▶ Provided records
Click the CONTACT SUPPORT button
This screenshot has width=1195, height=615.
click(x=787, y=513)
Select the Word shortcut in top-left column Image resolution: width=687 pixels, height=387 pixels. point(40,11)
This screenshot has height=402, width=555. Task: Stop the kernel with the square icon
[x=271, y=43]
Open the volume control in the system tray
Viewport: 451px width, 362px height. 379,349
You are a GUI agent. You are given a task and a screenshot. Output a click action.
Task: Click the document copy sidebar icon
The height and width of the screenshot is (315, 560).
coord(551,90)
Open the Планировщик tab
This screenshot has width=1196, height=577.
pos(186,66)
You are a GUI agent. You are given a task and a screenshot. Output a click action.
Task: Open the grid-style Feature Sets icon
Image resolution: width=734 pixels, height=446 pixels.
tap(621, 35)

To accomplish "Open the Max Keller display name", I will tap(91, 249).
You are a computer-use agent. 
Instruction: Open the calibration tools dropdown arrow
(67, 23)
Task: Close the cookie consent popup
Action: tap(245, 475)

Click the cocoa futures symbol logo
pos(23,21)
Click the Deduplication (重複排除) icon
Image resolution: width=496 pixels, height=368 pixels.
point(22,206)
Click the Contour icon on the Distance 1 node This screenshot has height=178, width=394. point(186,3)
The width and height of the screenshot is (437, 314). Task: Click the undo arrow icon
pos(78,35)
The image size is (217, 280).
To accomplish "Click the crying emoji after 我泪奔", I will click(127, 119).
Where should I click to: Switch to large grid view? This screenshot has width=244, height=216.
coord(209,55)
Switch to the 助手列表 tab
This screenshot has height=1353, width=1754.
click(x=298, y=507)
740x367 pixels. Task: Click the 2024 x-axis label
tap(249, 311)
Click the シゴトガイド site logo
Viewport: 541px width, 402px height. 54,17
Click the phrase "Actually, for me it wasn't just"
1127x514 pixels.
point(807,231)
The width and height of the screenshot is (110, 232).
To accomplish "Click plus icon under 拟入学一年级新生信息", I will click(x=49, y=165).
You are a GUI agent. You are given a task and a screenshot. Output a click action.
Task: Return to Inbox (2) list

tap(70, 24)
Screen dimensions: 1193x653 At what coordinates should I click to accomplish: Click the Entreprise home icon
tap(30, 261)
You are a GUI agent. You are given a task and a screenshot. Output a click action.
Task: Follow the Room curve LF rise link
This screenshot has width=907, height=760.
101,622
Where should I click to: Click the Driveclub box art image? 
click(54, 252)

▶ Task requirements
Give back the lines of the listing from the one with "The width and height of the screenshot is (437, 314)." through the end, both included, exactly as written and with nothing added.

▶ Solution
The width and height of the screenshot is (437, 314). Task: Click the undo arrow icon
pos(78,35)
The image size is (217, 280).
To accomplish "Click the crying emoji after 我泪奔", I will click(127, 119).
Where should I click to: Switch to large grid view? This screenshot has width=244, height=216.
coord(209,55)
Switch to the 助手列表 tab
This screenshot has height=1353, width=1754.
click(x=298, y=507)
740x367 pixels. Task: Click the 2024 x-axis label
tap(249, 311)
Click the シゴトガイド site logo
Viewport: 541px width, 402px height. 54,17
Click the phrase "Actually, for me it wasn't just"
1127x514 pixels.
point(807,231)
The width and height of the screenshot is (110, 232).
To accomplish "Click plus icon under 拟入学一年级新生信息", I will click(x=49, y=165).
You are a GUI agent. You are given a task and a screenshot. Output a click action.
Task: Return to Inbox (2) list

tap(70, 24)
Screen dimensions: 1193x653 At what coordinates should I click to accomplish: Click the Entreprise home icon
tap(30, 261)
You are a GUI agent. You are given a task and a screenshot. Output a click action.
Task: Follow the Room curve LF rise link
This screenshot has width=907, height=760.
101,622
Where should I click to: Click the Driveclub box art image? 
click(54, 252)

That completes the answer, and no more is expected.